Saratoga Springs, NY (July 14, 2016)—”Jazz audiences are totally unforgiving,” says Mike Sinclair. He should know—as the president of Roselle Park, New Jersey-based Audio Incorporated, he’s spent a decade providing sound for the annual Freifhofers Saratoga Jazz Festival, often mixing many of the acts himself.

The Saratoga Performing Arts Center is an indoor-outdoor amphitheater, “basically a concert hall without walls,” offers Sinclair. The home of the New York City Ballet and Philadelphia Orchestra, as well as the Saratoga Jazz Festival, it’s shaped like a curved bowl and rises 100 feet high.

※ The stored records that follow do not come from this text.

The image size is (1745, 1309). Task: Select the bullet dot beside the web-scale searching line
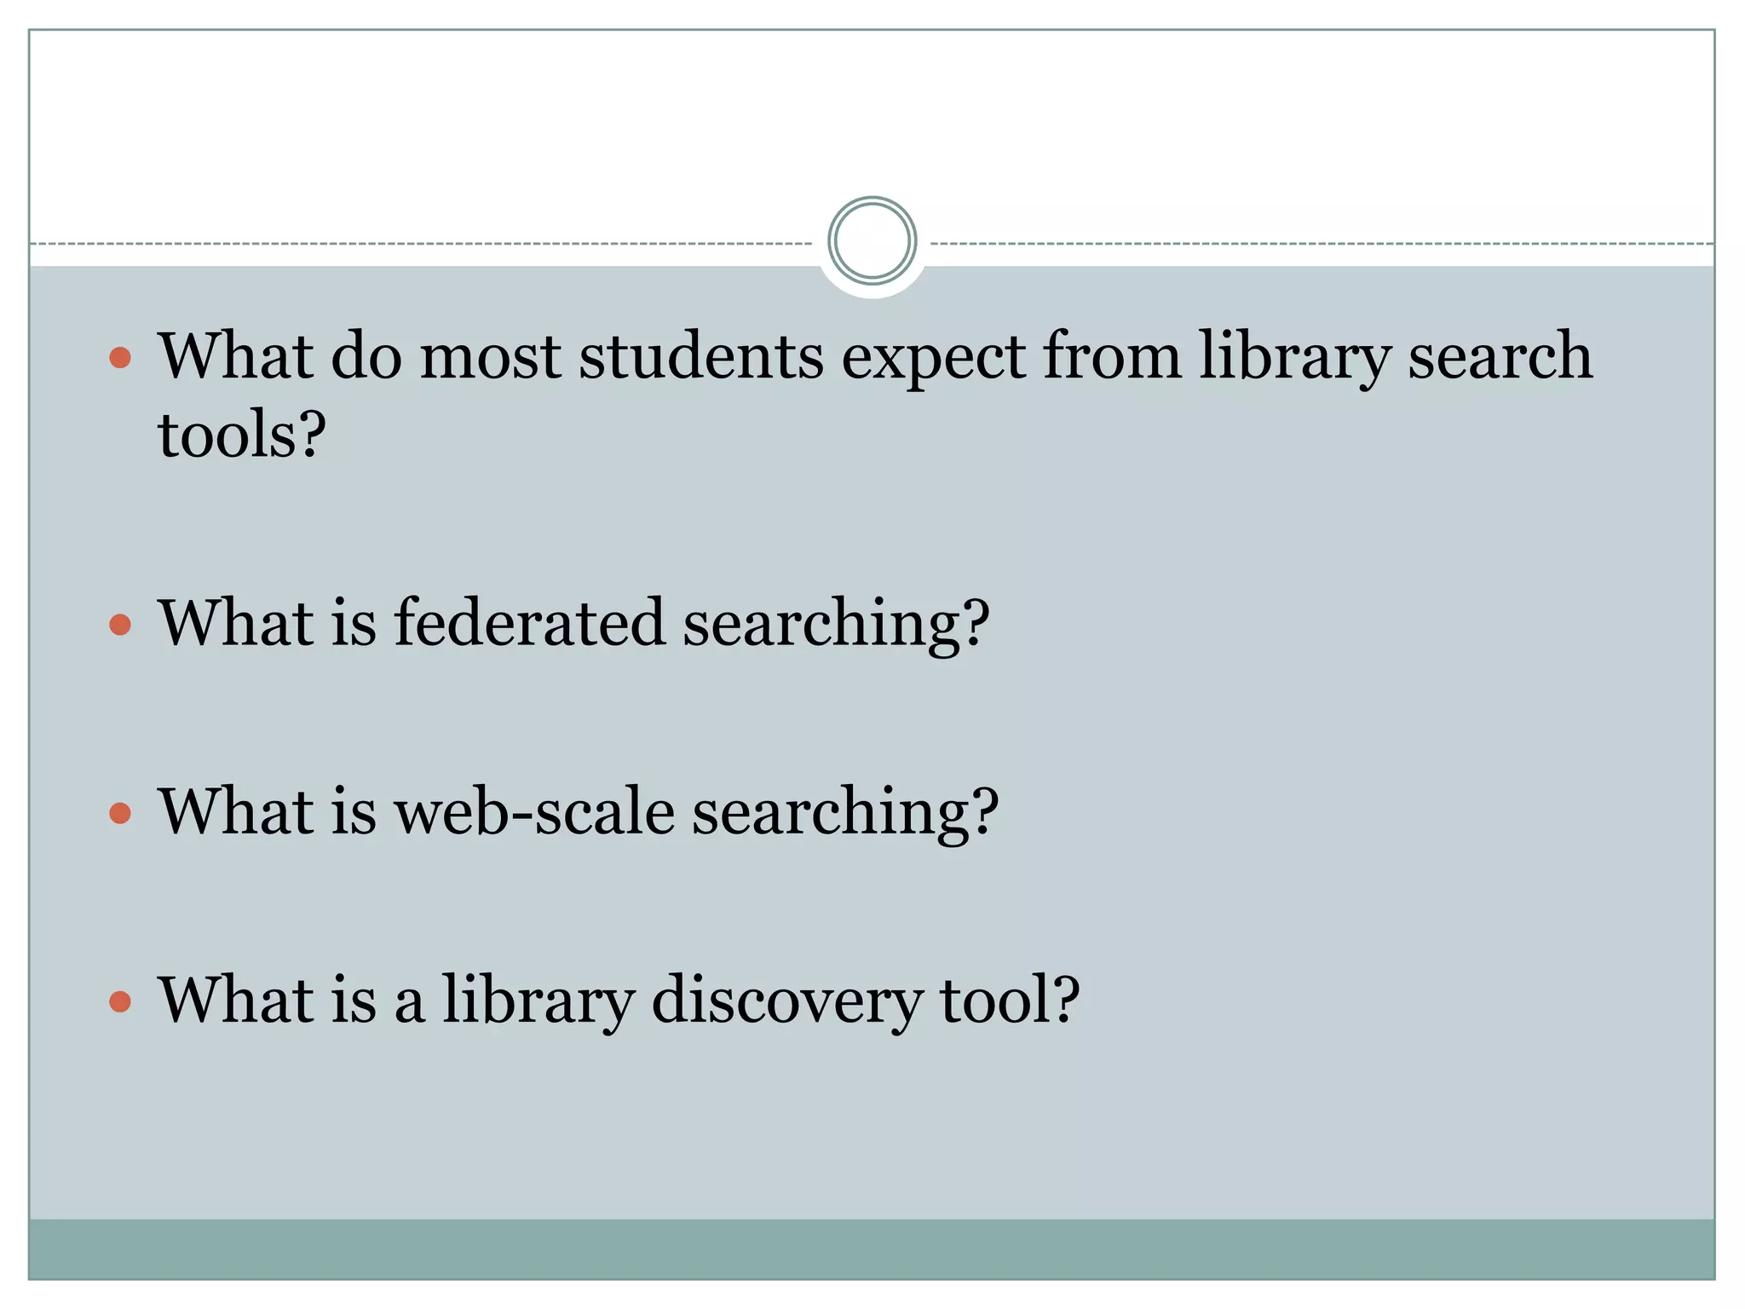pyautogui.click(x=120, y=813)
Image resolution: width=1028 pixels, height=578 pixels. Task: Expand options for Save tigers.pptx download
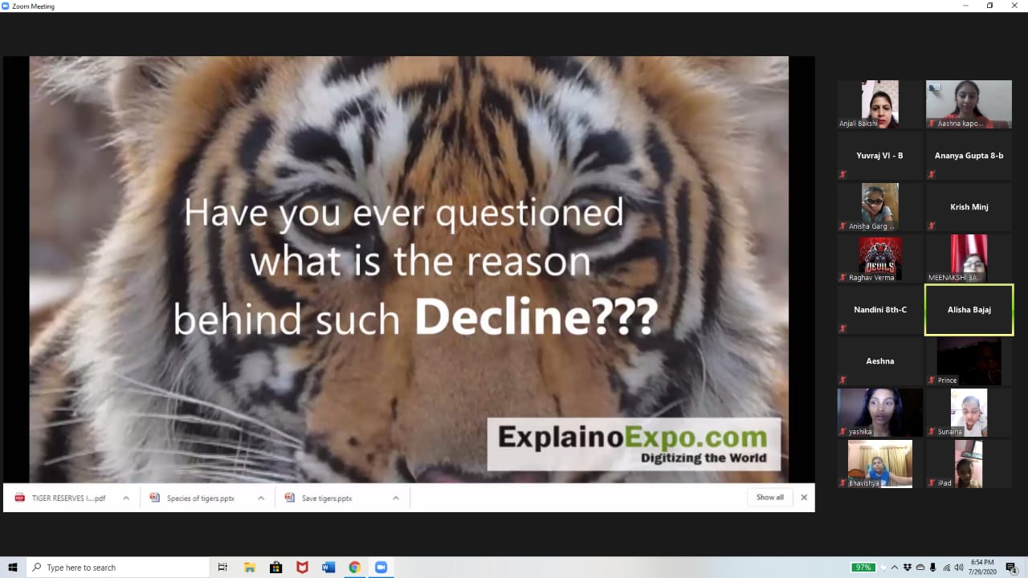396,498
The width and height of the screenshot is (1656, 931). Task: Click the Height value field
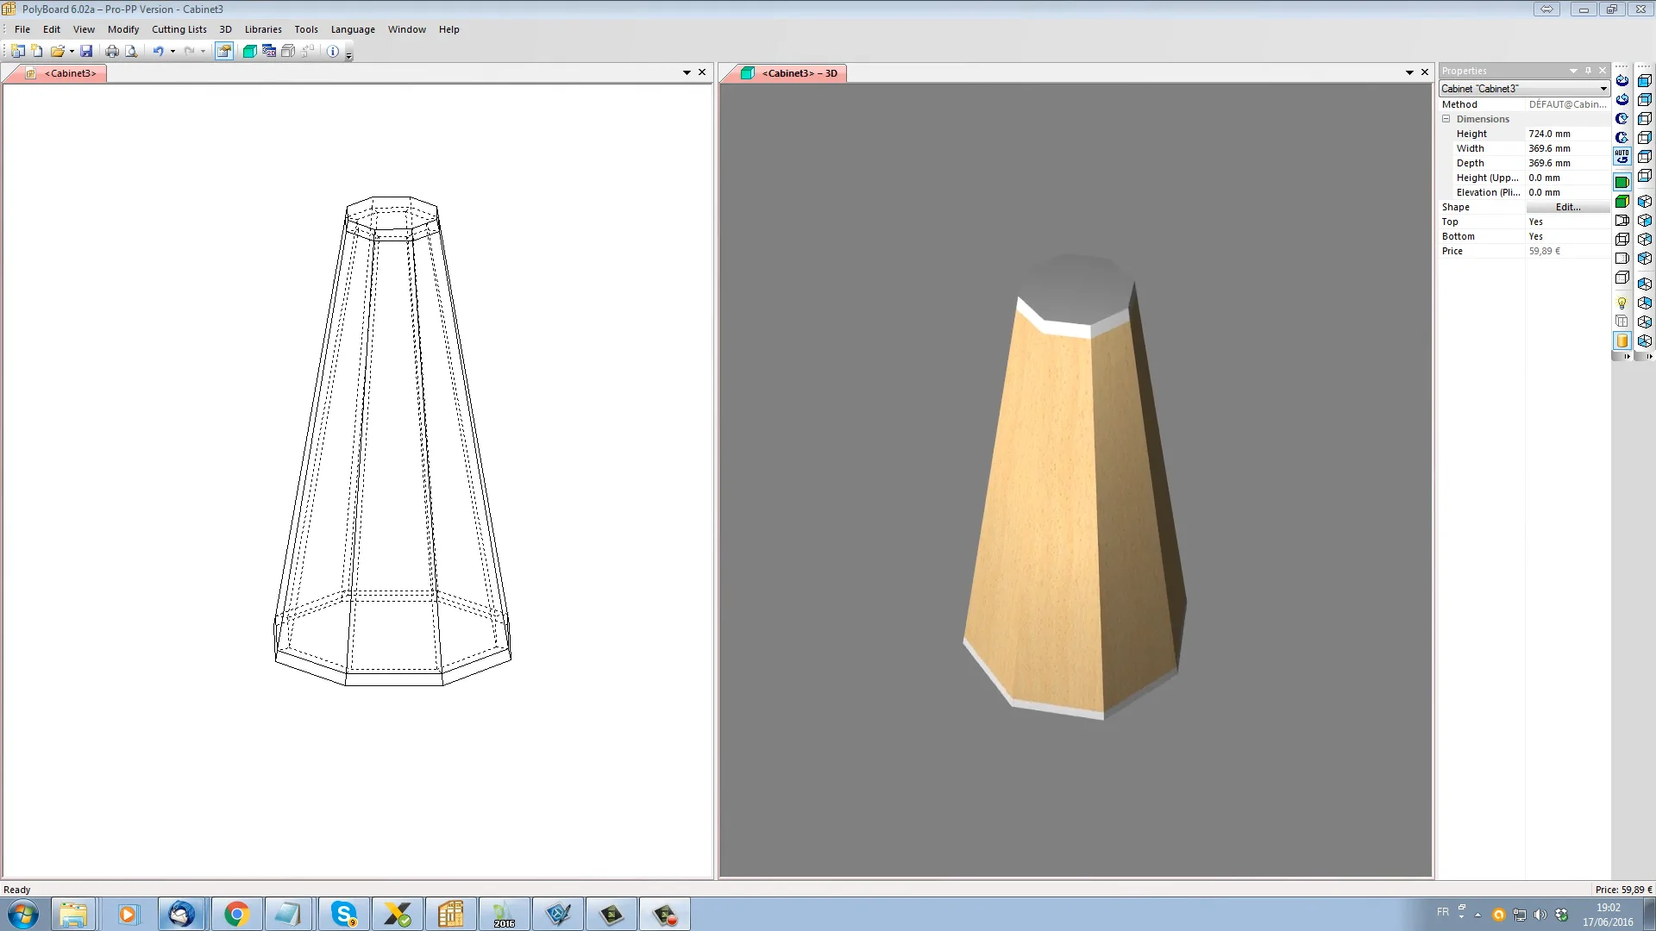click(1549, 134)
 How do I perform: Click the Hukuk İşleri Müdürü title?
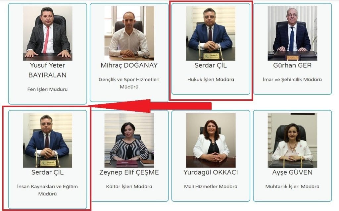tap(211, 79)
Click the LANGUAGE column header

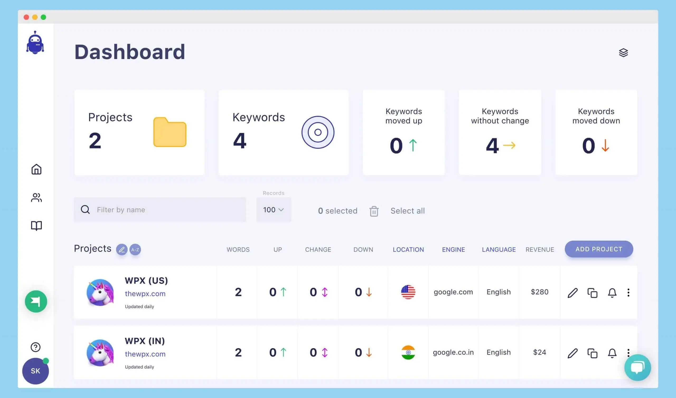(498, 249)
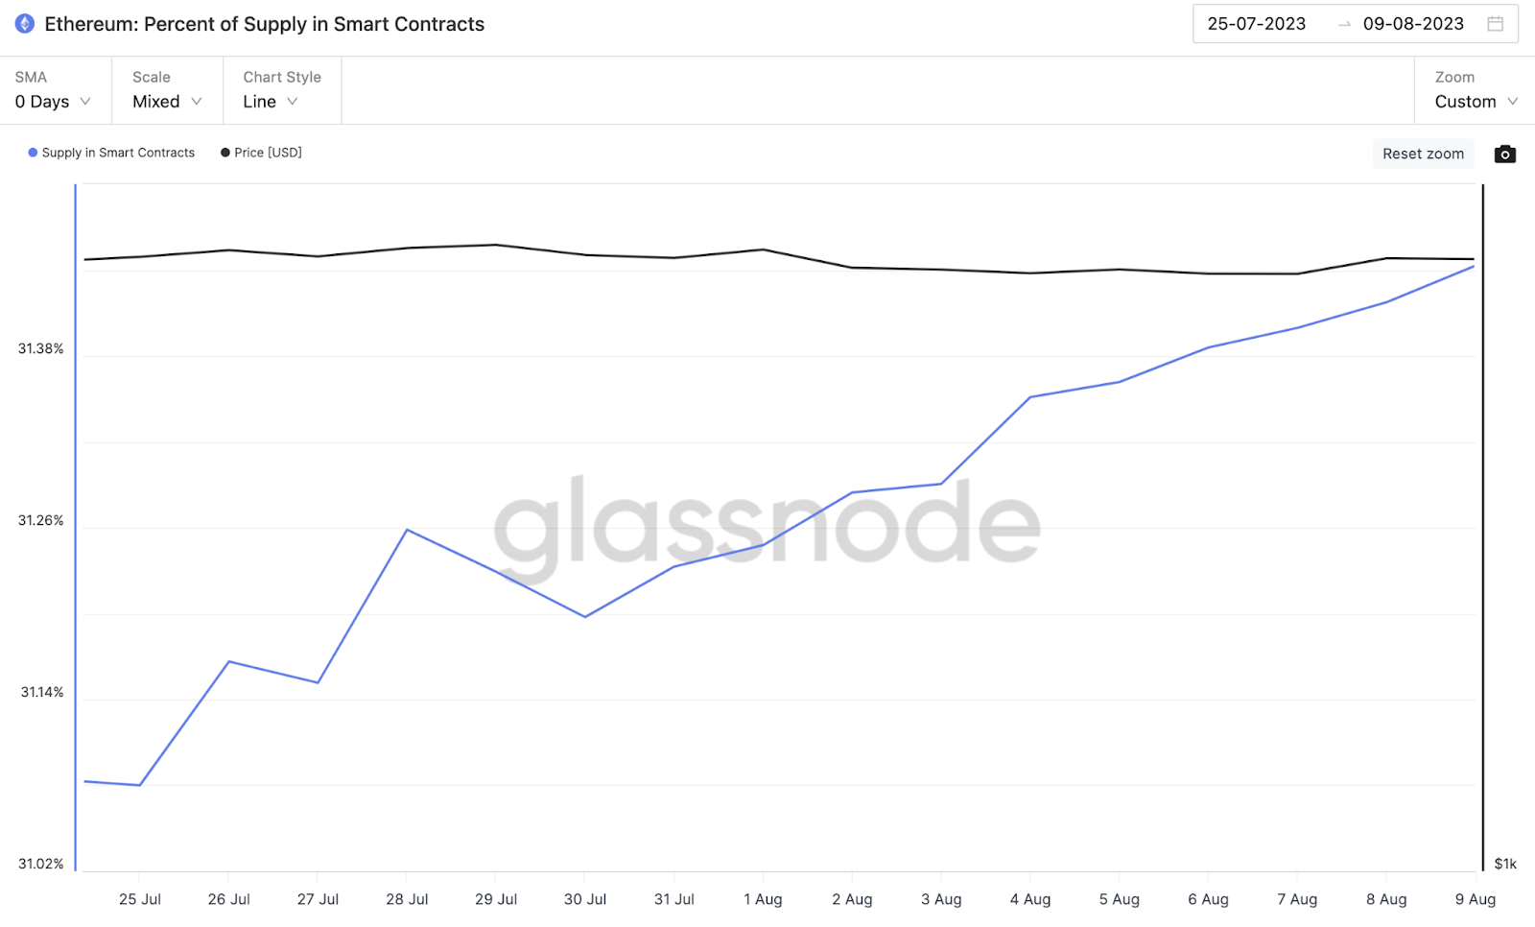Click the blue Supply legend dot
Screen dimensions: 1535x927
coord(33,153)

The system Sinclair selected for the 2015 Saratoga Jazz Festival consisted of a 12-cabinet Renkus-Heinz VL3 “J” array on each side of the stage. “With jazz, it’s especially important that the PA sound transparent, as if you were listening to the band without a PA. Renkus-Heinz VL3 self-powered line arrays deliver that clear, transparent sound, which is one reason we chose them.”

“The ‘J’ array has constant curvature; none of the cabinets are at zero to each other,” explains Sinclair. “And we rig it as high up as we possibly can so that we have the top box pointing up at the balcony and the bottom box pointing down at the third or fourth row, so it’s almost overhead. That way, we get complete coverage, other than a few front fills.”

“It’s a difficult space to mix in because it has a balcony, which is unique for a shed,” muses Sinclair. “With the VL3s, it seemed we could actually make the top half of the system louder and the bottom half of the system quieter so that we got even coverage from the front to the back of the house, including the balcony.”

Sinclair likes to mix most of the Jazz Festival acts at around 103 to 105 dB SPL. “That’s a good sweet spot for this kind of music,” he explains. “Now, at the end of the day, with the headliner, you have to be able to go to 105 dB, with peaks at 110, and the Renkus-Heinz system is amazingly flexible in that respect. It retains its musicality through a very wide range of levels.”

In the first year with a new system, one might expect the festival’s artists and engineers to be skeptical, but that was not the case. “We got no pushback from the engineers or artists,” he recalls. “Almost unanimously, the response was ‘wow, I’ve heard about these arrays; this will be fun!’ And all day long, I had engineers coming in while I was mixing the show, and their reaction was just fantastic, exactly what we wanted: It sounds natural and transparent.”